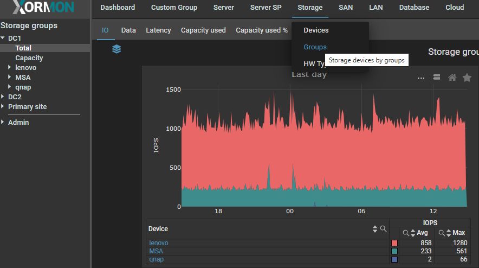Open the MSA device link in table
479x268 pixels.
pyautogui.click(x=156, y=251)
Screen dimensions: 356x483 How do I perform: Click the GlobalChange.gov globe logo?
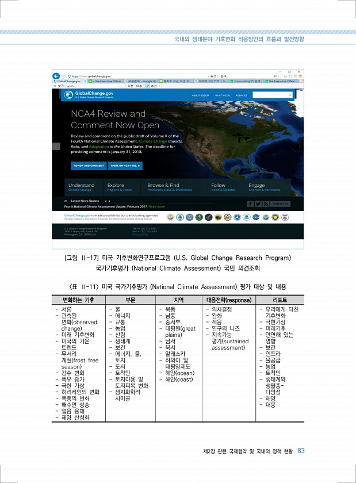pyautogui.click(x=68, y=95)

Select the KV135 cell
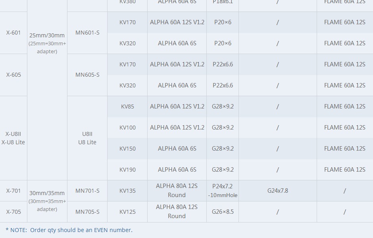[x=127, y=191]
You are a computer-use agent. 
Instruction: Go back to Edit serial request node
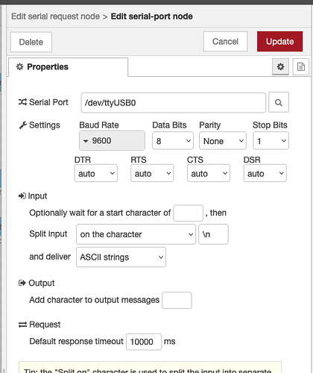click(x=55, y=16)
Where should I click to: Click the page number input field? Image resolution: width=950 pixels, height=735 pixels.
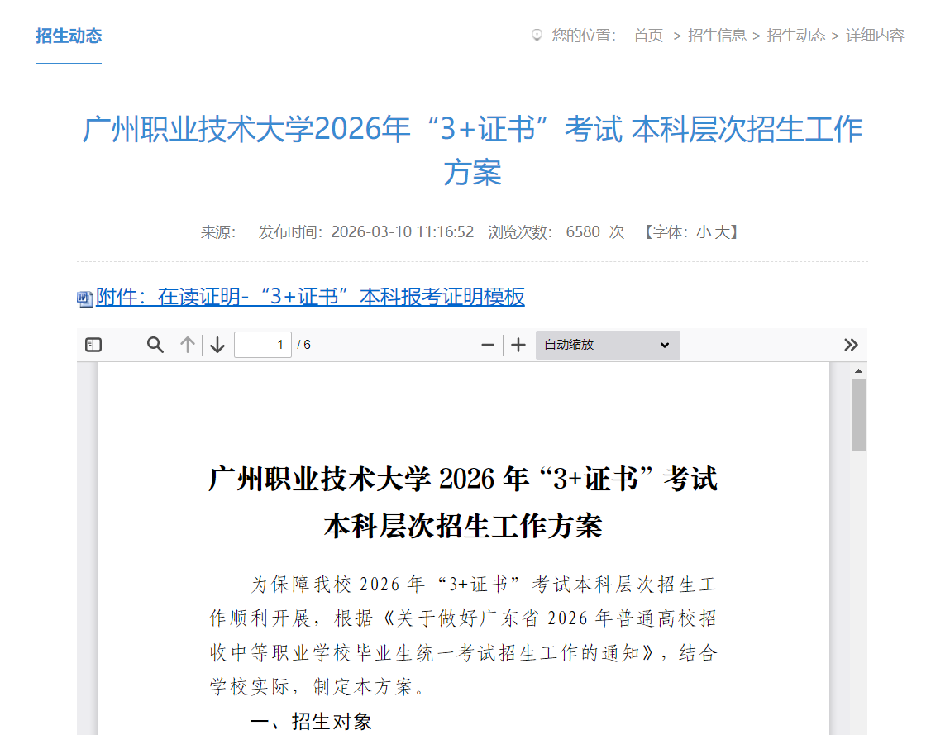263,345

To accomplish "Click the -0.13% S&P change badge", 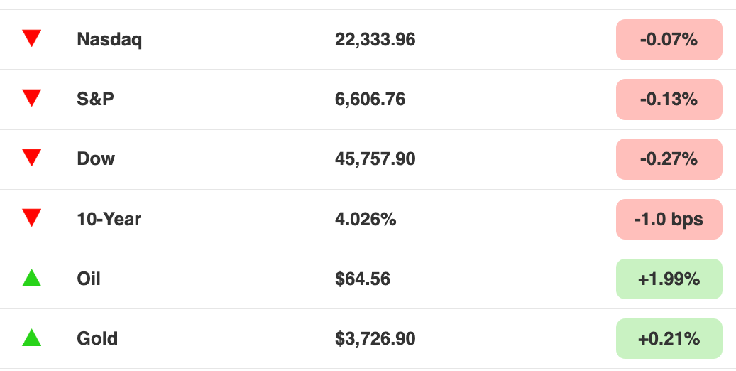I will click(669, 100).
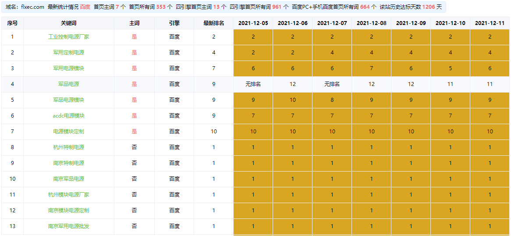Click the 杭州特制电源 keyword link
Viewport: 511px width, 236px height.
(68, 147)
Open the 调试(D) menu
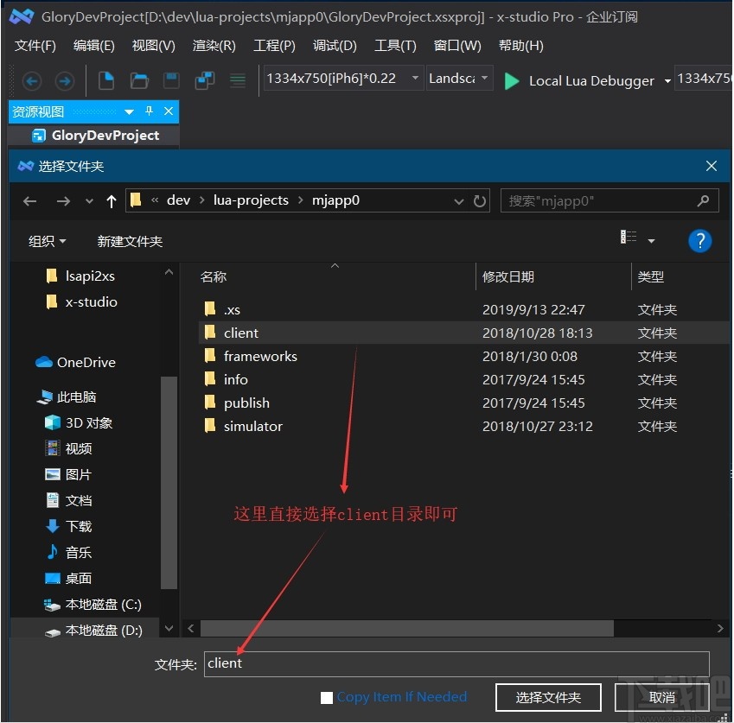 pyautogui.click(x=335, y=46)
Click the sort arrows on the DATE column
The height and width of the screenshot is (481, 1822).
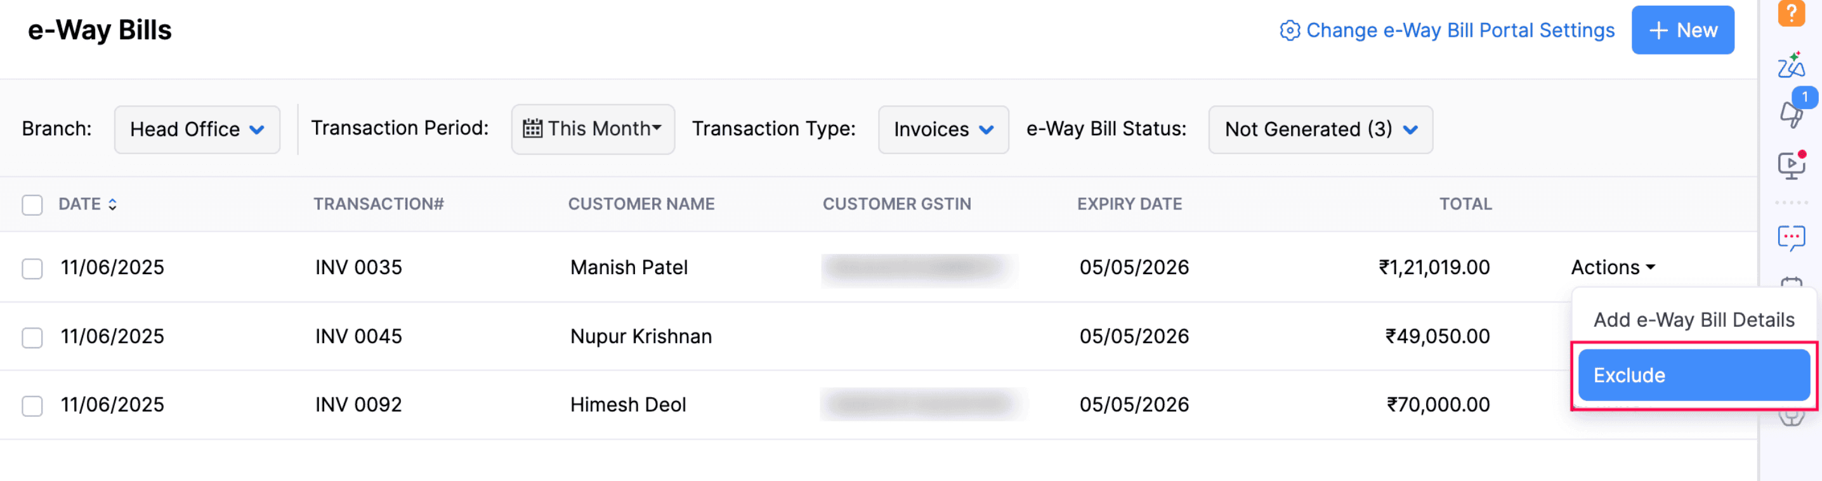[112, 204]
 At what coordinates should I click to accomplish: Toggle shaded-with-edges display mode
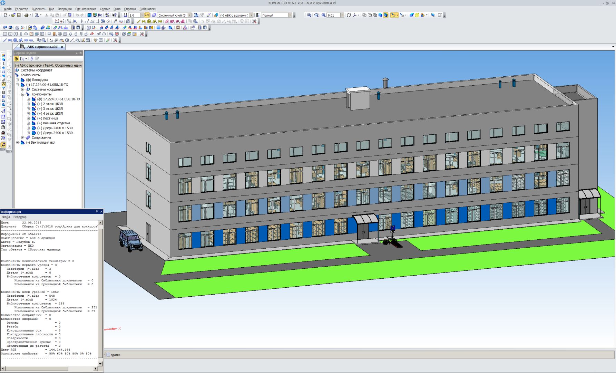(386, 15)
------------------------------------
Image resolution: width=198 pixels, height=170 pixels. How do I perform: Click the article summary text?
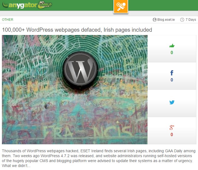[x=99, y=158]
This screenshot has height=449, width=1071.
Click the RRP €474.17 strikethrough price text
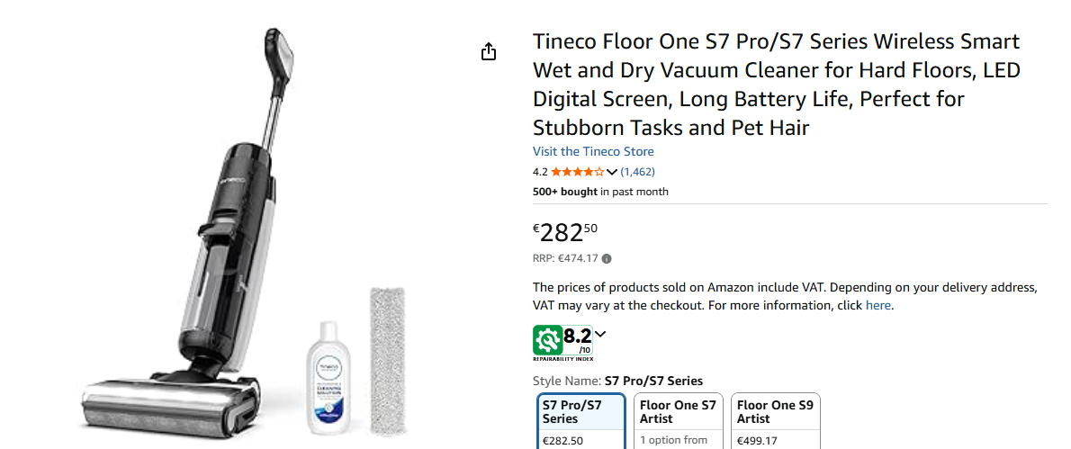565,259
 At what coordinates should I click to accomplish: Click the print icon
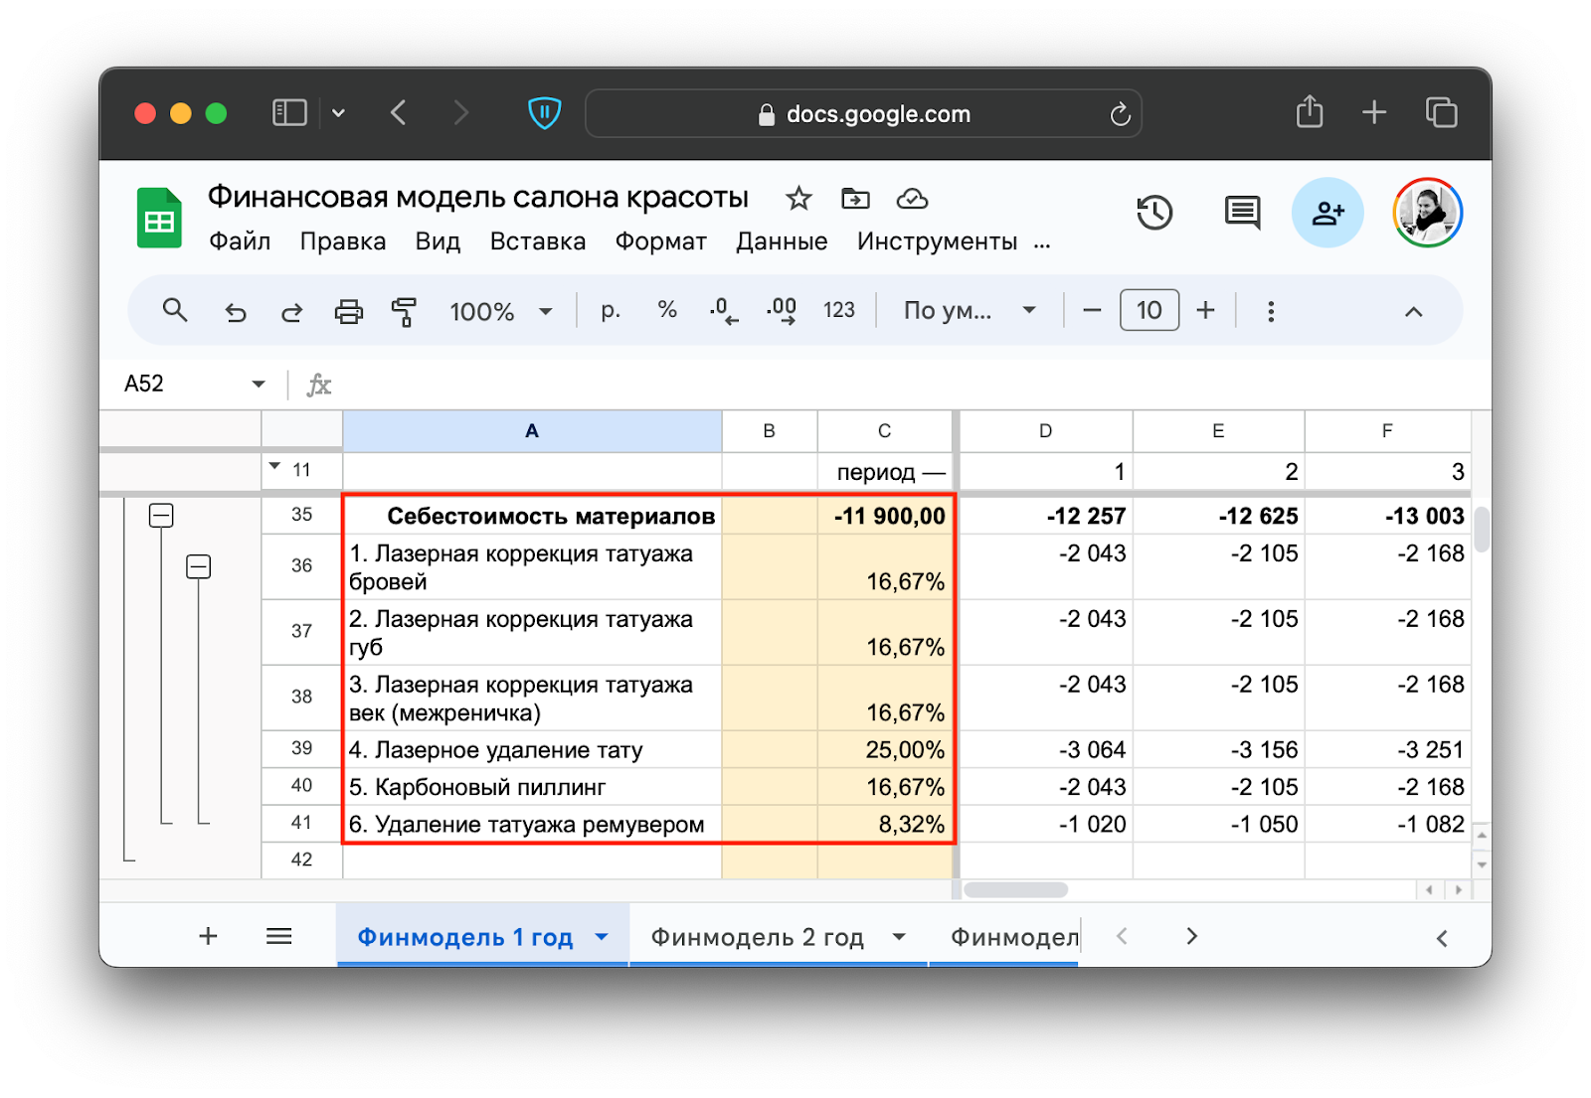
------------------------------------
## [Exercise brief]
Find where the line with "Image resolution: width=198" sits in the material above and where the line with "At what coordinates should I click to accomplish: Click" sits. Set down exactly the lines from the first to the second, both included and nothing else, without pictures.

## [Written answer]
Image resolution: width=198 pixels, height=170 pixels. How do I perform: Click the article summary text?
[x=99, y=158]
This screenshot has height=449, width=1071.
Click the RRP €474.17 strikethrough price text
565,259
 At what coordinates should I click to accomplish: Click the print icon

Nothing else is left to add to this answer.